GOAL OF THE EXERCISE: Reproduce exactly the lines below, from the first through the one containing "Task: Select the 16:00 left time label", and nothing more.

Dataset entries
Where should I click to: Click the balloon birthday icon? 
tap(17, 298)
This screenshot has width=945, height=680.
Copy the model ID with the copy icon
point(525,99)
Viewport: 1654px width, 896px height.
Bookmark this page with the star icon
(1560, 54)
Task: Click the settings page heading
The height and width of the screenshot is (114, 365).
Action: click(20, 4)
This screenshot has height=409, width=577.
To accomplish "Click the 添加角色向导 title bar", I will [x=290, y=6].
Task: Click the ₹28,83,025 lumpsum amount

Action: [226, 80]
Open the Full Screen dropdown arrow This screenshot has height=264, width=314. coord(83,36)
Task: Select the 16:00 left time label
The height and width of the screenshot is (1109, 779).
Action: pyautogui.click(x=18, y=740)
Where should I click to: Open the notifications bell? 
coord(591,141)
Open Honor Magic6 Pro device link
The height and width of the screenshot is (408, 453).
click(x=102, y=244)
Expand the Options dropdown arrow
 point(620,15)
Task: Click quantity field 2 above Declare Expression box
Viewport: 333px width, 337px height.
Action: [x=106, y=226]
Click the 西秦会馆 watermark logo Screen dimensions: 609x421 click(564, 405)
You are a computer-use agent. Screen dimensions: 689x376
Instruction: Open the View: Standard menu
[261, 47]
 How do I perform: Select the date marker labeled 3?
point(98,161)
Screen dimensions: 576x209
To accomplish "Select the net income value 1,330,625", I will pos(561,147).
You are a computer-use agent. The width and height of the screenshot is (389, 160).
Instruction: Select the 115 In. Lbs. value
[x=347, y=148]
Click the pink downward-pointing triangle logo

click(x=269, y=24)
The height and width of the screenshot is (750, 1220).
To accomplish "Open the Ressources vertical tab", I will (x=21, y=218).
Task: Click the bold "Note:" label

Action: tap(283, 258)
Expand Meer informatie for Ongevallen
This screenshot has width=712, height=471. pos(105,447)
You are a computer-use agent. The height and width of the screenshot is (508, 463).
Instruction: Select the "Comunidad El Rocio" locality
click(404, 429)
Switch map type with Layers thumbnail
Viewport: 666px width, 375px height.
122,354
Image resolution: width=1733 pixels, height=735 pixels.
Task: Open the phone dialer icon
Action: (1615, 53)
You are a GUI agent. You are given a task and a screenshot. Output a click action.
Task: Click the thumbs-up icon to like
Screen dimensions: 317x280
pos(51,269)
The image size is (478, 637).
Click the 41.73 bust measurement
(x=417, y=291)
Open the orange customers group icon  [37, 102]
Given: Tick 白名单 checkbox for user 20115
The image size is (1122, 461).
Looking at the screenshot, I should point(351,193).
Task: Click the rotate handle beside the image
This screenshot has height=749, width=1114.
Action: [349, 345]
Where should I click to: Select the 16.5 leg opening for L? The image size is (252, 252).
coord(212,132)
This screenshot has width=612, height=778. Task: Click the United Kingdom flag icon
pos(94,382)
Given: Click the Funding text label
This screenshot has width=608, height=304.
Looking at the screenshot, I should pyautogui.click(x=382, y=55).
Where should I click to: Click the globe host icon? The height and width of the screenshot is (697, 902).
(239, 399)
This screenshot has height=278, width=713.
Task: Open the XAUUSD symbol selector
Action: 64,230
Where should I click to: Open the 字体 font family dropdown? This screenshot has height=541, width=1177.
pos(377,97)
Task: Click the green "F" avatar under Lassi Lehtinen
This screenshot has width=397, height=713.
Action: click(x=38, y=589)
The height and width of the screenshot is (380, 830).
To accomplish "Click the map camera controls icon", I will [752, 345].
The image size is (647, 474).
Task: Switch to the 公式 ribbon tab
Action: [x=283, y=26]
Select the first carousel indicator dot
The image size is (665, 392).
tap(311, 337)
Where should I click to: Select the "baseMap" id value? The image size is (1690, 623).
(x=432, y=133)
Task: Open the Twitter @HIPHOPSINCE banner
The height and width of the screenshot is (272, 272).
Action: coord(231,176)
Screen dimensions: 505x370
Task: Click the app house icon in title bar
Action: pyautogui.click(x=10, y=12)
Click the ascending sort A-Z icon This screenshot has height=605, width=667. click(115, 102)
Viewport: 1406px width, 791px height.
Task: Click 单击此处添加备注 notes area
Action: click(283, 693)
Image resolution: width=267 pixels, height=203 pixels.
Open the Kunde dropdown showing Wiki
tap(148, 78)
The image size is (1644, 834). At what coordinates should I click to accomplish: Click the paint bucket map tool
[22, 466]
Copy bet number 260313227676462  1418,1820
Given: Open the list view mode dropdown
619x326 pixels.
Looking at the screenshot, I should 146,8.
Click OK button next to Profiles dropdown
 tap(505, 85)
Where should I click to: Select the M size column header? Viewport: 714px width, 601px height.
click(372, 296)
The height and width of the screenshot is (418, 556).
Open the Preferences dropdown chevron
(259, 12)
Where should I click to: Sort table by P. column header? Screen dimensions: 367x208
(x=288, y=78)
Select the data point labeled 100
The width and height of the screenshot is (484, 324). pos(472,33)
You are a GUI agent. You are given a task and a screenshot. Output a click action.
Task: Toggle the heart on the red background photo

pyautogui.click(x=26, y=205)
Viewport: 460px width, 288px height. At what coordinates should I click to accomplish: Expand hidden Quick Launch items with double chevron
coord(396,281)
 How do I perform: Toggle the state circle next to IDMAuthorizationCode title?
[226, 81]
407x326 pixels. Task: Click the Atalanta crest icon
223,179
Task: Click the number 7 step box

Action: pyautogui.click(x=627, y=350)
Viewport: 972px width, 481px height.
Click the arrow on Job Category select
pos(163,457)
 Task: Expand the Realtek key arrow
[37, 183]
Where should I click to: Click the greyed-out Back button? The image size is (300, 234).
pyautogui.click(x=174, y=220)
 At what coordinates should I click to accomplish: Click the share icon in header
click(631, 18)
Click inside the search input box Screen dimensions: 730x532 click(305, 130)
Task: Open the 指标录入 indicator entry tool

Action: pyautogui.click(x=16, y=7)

OUTPUT:
Where should I click to: Click the balloon birthday icon? 
tap(17, 298)
This screenshot has width=945, height=680.
Copy the model ID with the copy icon
point(525,99)
Viewport: 1654px width, 896px height.
Bookmark this page with the star icon
(1560, 54)
Task: Click the settings page heading
The height and width of the screenshot is (114, 365).
Action: click(20, 4)
This screenshot has height=409, width=577.
To accomplish "Click the 添加角色向导 title bar", I will [x=290, y=6].
Task: Click the ₹28,83,025 lumpsum amount

Action: [226, 80]
Open the Full Screen dropdown arrow This screenshot has height=264, width=314. coord(83,36)
Task: Select the 16:00 left time label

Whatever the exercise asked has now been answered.